Risk sentiment was positive overnight as the Nikkei 225 (0.21%), ASX (0.25%) and Shanghai Composite (0.37%) all closed higher. It was interesting as it followed a pretty negative closer over in the US. The Fed’s dovish tone has been cited for the reason for the positive sentiment overnight. 

Overnight the dollar index traded flat and the main mover was GBP/USD which only traded 0.15% higher as most major FX pairs traded within their ranges. Copper was up another 0.92% and spot WTI also gained 0.82%. 

On the news front, Germany’s financial regulator says cryptocurrency exchange Binance may have violated securities rules.

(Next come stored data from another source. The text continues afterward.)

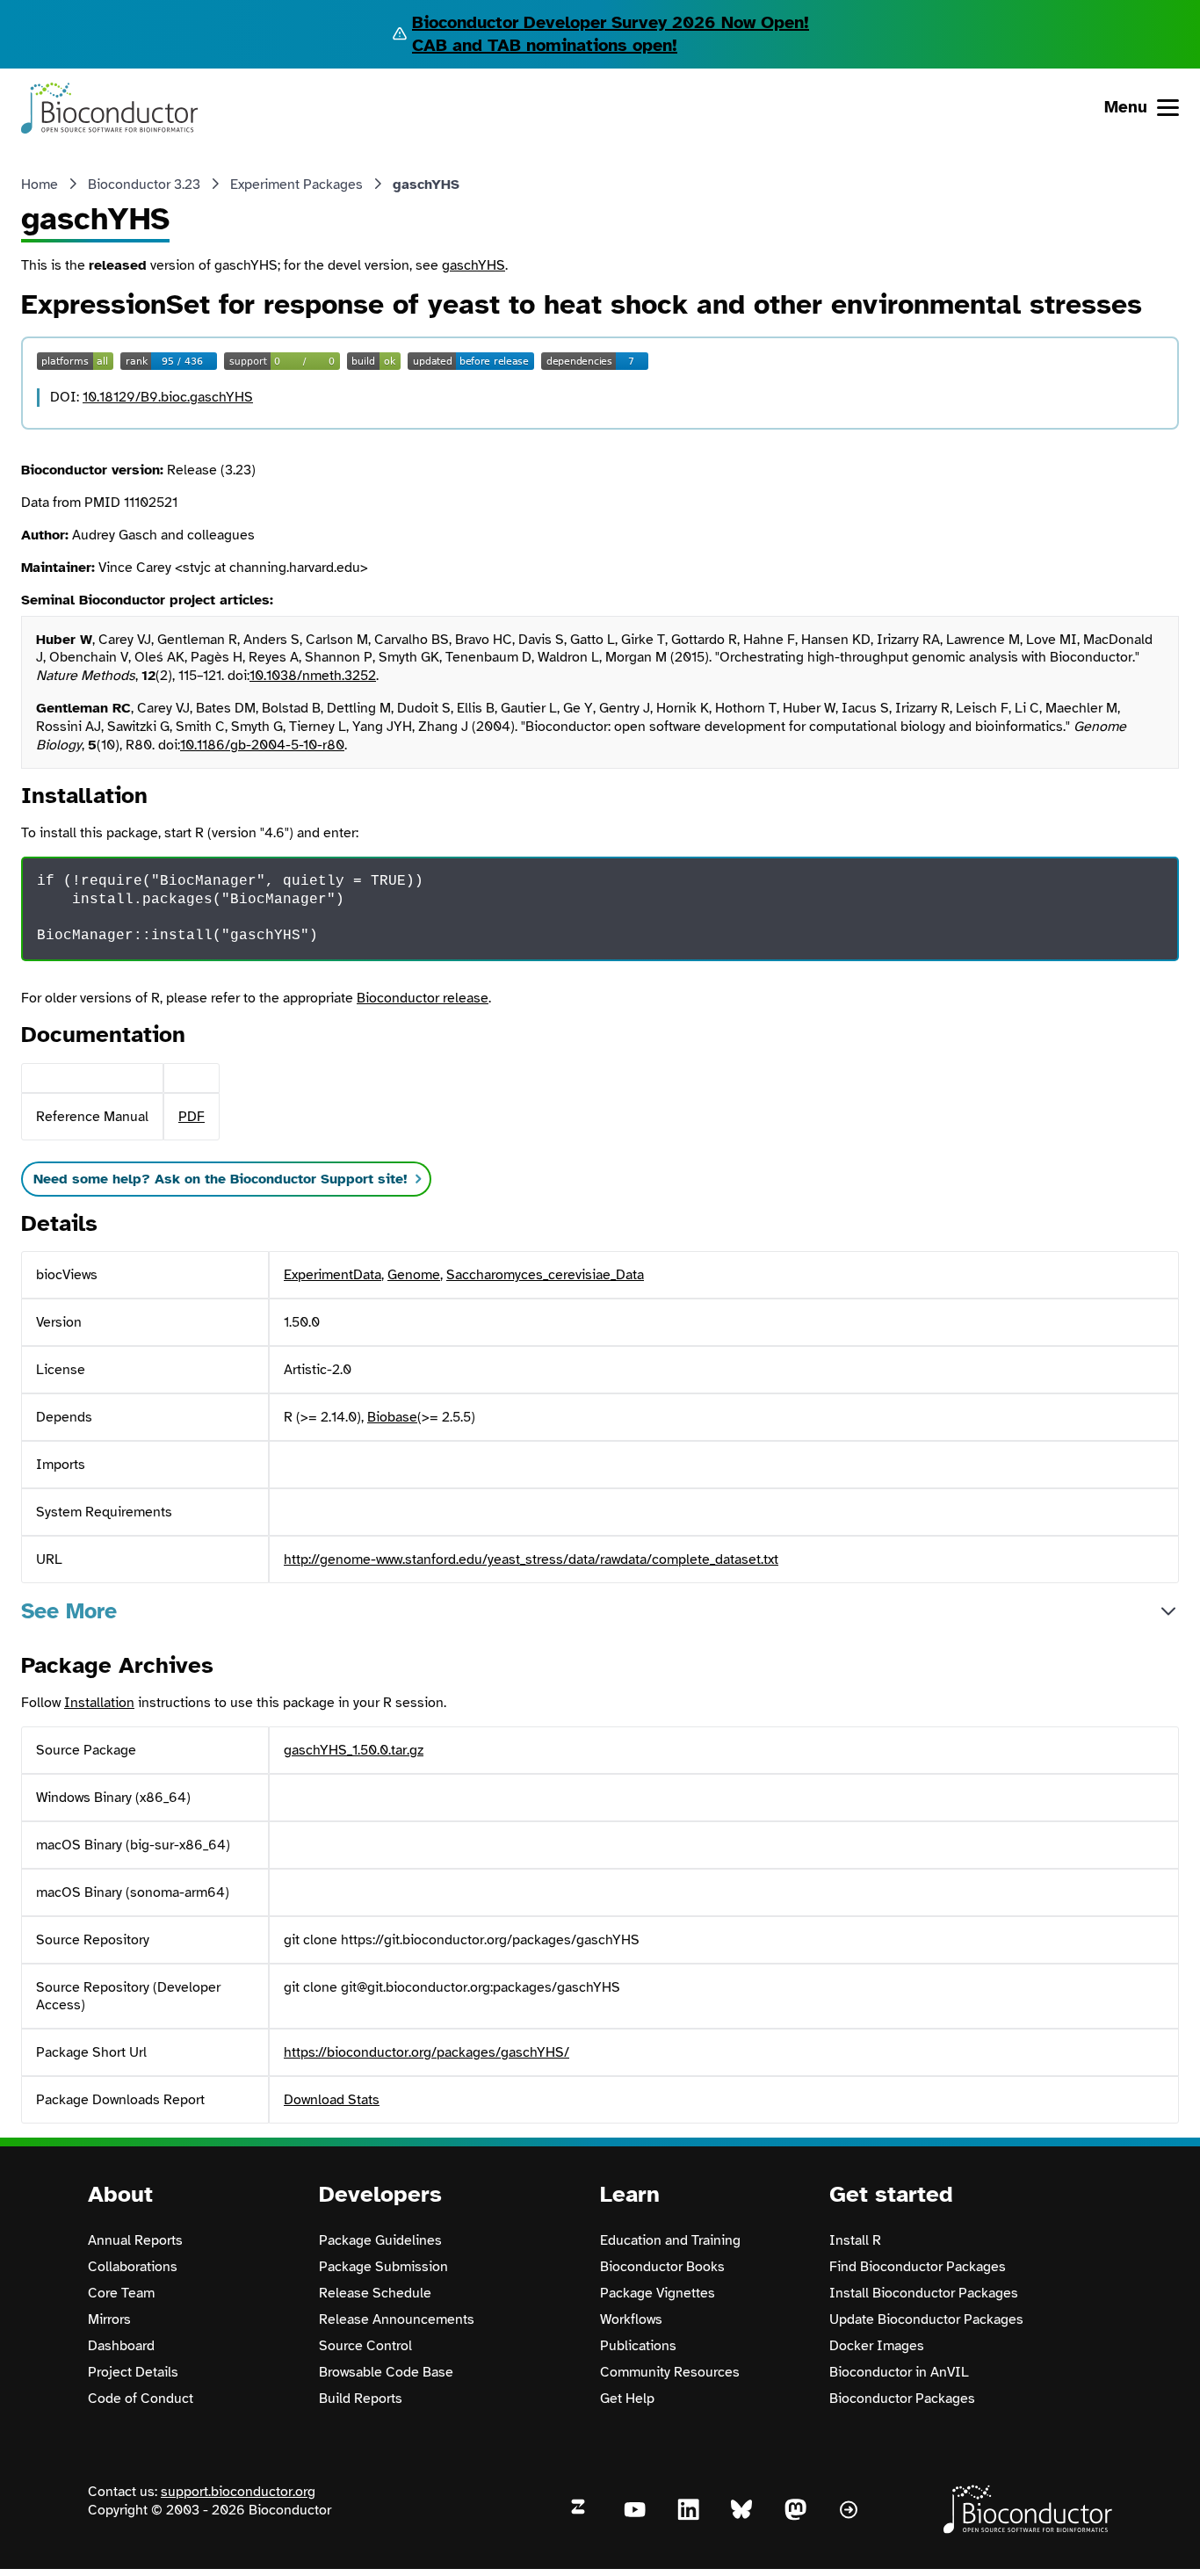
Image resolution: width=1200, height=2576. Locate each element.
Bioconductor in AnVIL (899, 2372)
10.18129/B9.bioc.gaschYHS (168, 397)
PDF (191, 1116)
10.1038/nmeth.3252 (312, 675)
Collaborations (132, 2267)
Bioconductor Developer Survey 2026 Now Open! (610, 22)
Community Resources (670, 2372)
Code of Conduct (140, 2398)
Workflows (631, 2319)
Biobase (392, 1417)
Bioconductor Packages (902, 2398)
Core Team (121, 2293)
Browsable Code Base (386, 2372)
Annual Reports (135, 2240)
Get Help (627, 2398)
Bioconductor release (422, 998)
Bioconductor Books (662, 2267)
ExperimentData (332, 1275)
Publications (638, 2346)
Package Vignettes (657, 2293)
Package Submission (383, 2267)
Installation (99, 1702)
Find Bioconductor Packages (917, 2267)
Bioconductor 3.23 (144, 184)
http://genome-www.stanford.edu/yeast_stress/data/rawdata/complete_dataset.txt (531, 1559)
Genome (413, 1275)
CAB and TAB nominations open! (544, 45)
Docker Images (876, 2346)
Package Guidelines (380, 2240)
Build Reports (360, 2398)
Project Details (133, 2372)
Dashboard (121, 2346)
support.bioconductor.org (238, 2491)
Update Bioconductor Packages (926, 2319)
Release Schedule (375, 2293)
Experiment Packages (296, 184)
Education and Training (670, 2240)
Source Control (365, 2346)
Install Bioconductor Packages (923, 2293)
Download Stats (332, 2100)
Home (39, 184)
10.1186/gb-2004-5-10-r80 (262, 745)
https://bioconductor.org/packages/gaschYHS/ (426, 2052)
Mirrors (109, 2319)
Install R (855, 2240)
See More (69, 1610)
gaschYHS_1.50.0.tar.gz (353, 1750)
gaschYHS (473, 265)
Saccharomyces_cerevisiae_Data (545, 1275)
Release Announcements (396, 2319)
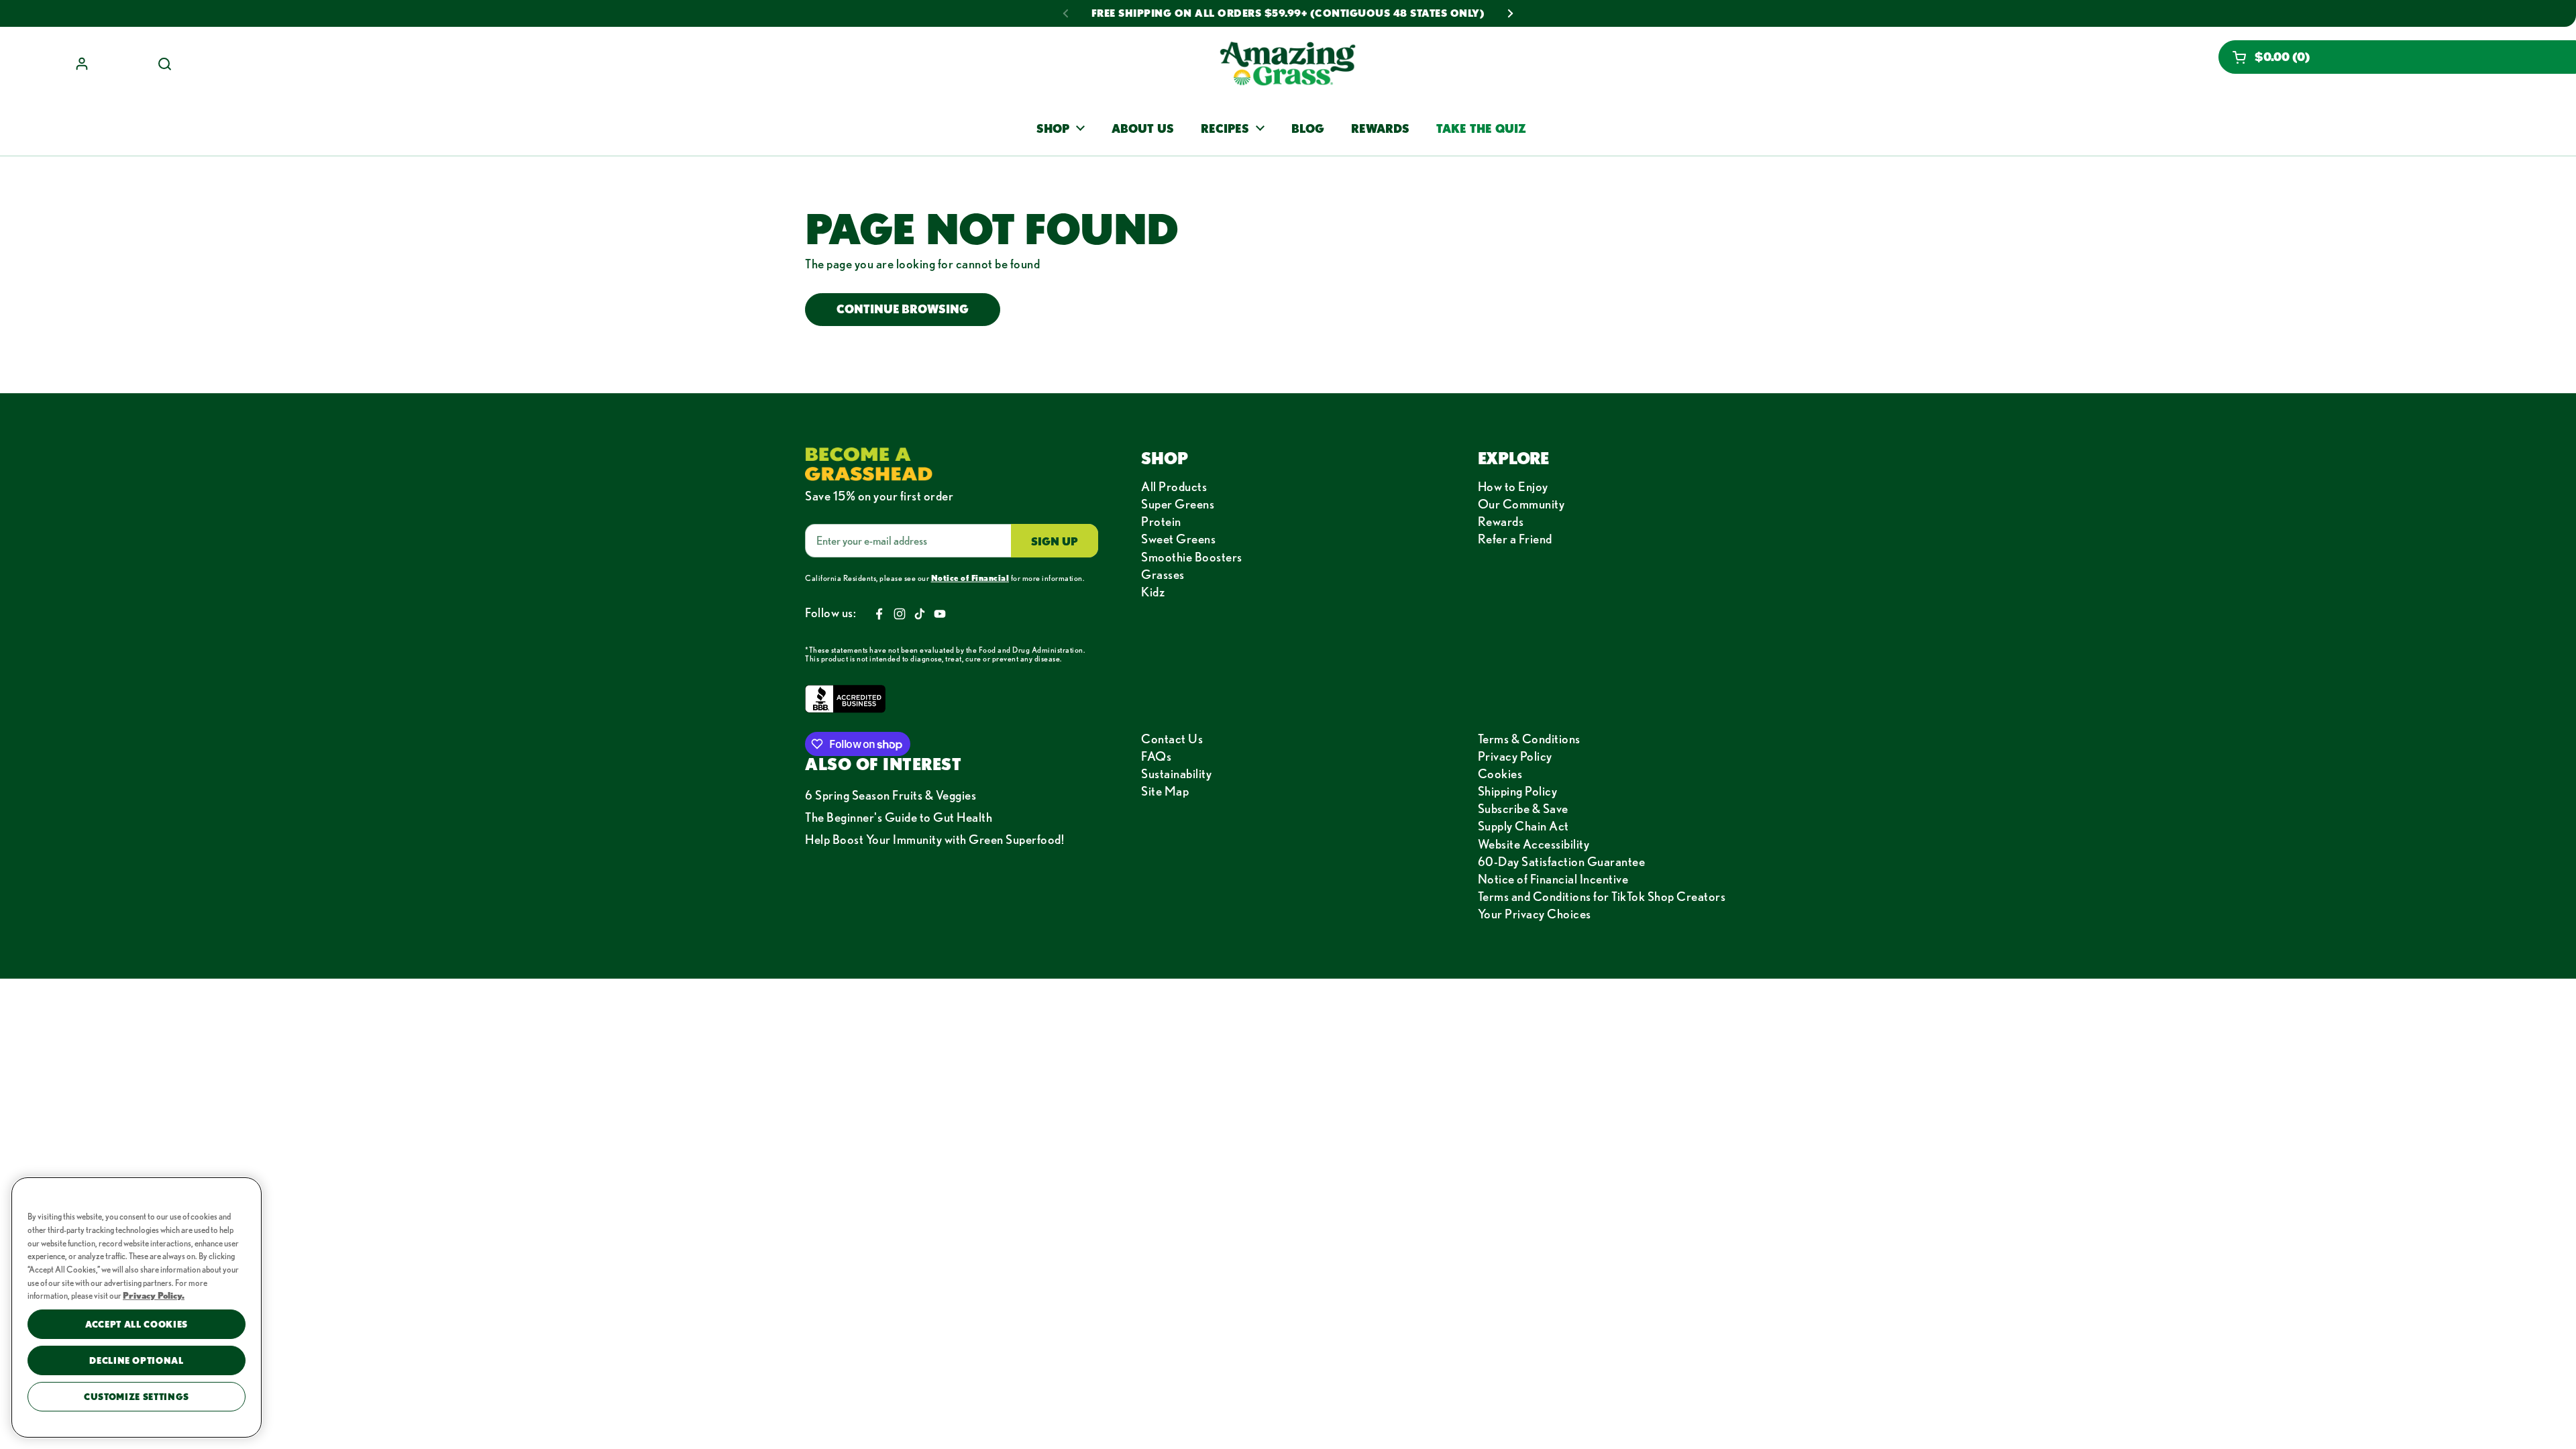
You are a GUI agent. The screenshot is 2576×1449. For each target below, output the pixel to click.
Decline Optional (136, 1360)
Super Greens (1177, 503)
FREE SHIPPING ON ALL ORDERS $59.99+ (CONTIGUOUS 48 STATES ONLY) (1288, 13)
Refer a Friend (1515, 538)
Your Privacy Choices (1534, 913)
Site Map (1165, 791)
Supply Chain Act (1523, 825)
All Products (1174, 486)
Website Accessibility (1534, 844)
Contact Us (1172, 738)
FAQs (1156, 756)
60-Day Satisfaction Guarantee (1562, 861)
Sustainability (1176, 773)
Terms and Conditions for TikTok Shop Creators (1602, 896)
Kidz (1153, 591)
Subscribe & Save (1523, 808)
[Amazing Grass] (1287, 63)
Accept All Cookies (136, 1324)
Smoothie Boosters (1191, 556)
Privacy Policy (1515, 756)
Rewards (1501, 521)
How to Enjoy (1513, 486)
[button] (2397, 57)
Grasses (1163, 574)
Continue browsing (903, 309)
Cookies (1500, 773)
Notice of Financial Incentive (1553, 878)
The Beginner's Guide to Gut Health (898, 817)
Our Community (1521, 503)
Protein (1161, 521)
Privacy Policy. (153, 1295)
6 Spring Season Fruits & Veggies (890, 795)
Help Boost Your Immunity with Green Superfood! (934, 839)
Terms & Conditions (1529, 738)
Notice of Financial (970, 577)
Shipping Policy (1518, 791)
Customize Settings (136, 1396)
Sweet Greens (1178, 538)
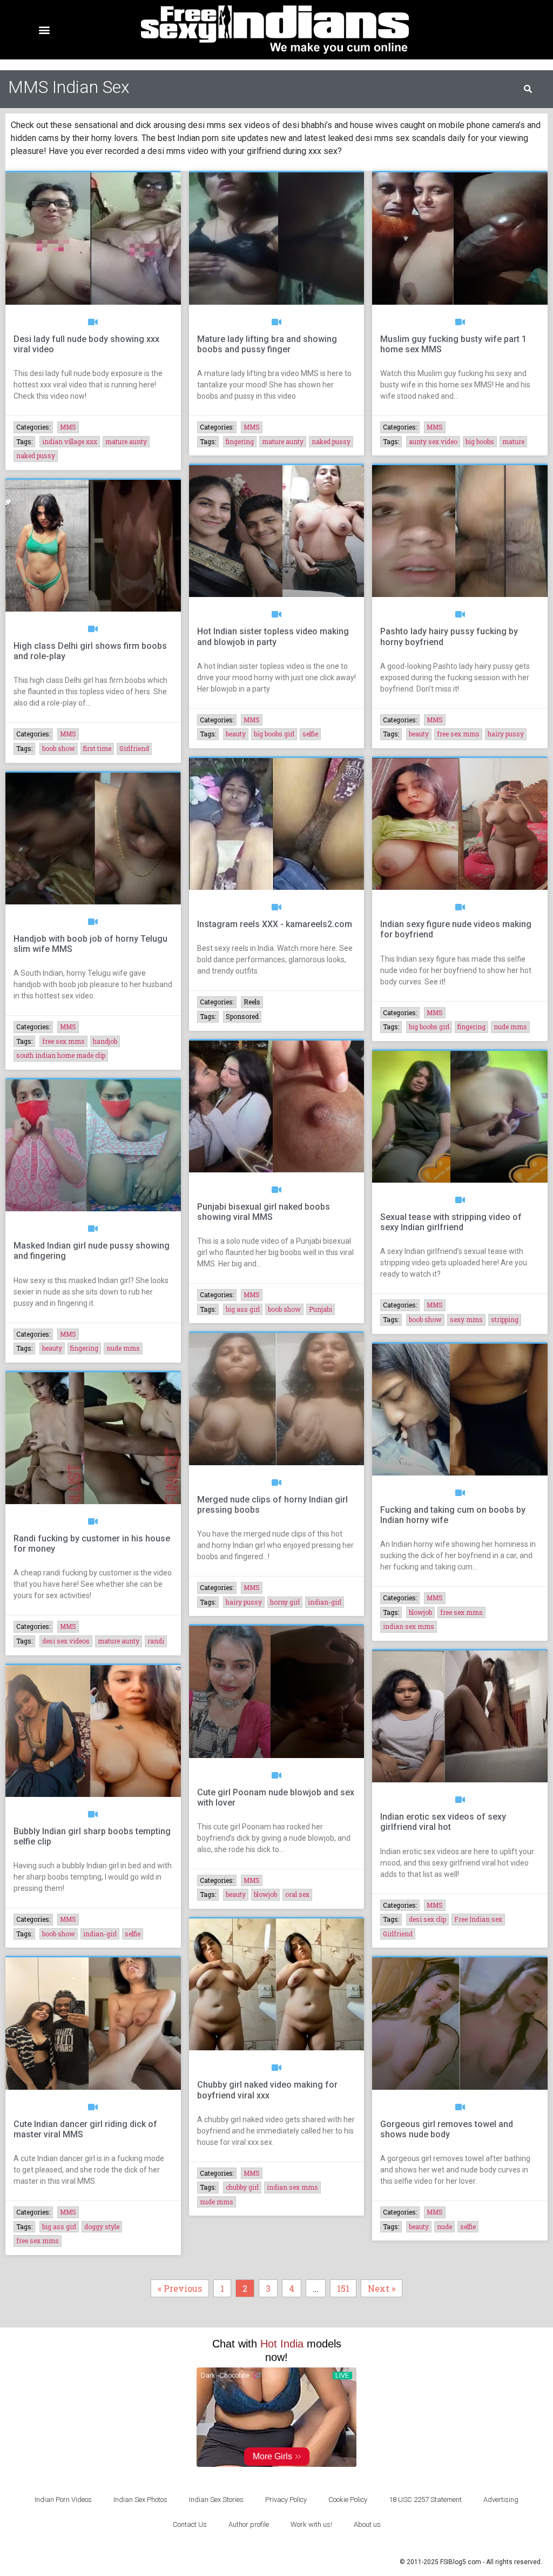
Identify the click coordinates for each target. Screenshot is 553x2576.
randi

With inflation running rampant at the moment, data showed Australian Q1 export prices surged 11.2% q/q.

In the U.S., in President Biden’s first speech to congress, he said “We are in a competition with China”. The President also called on Congress to pass the $15/hr minimum wage deal.

Fed Chair Powell said China’s approach to digital currency would not work in the U.S..

The U.S. is to deliver $100m in supplies to India in the coming days for coronavirus relief

Just a reminder that the Fed left rates unchanged and pushed back on rumours that they were planned to taper QE early. Fed Chair Powell said the recovery remains incomplete but has occurred much quicker than the central bank thought. 

Glencore have released a production update, FY production guidance maintained for key commodities. Own source copper output hit 301,200 Tons +2.7% Y/Y.

Looking ahead to the rest of the session highlights include German import price index, German CPI, German employment data, EU service and industrial sentiment, U.S. GDP, U.S. initial jobless claims, U.S. pending home sales and comments from Fed’s Williams and Quarles.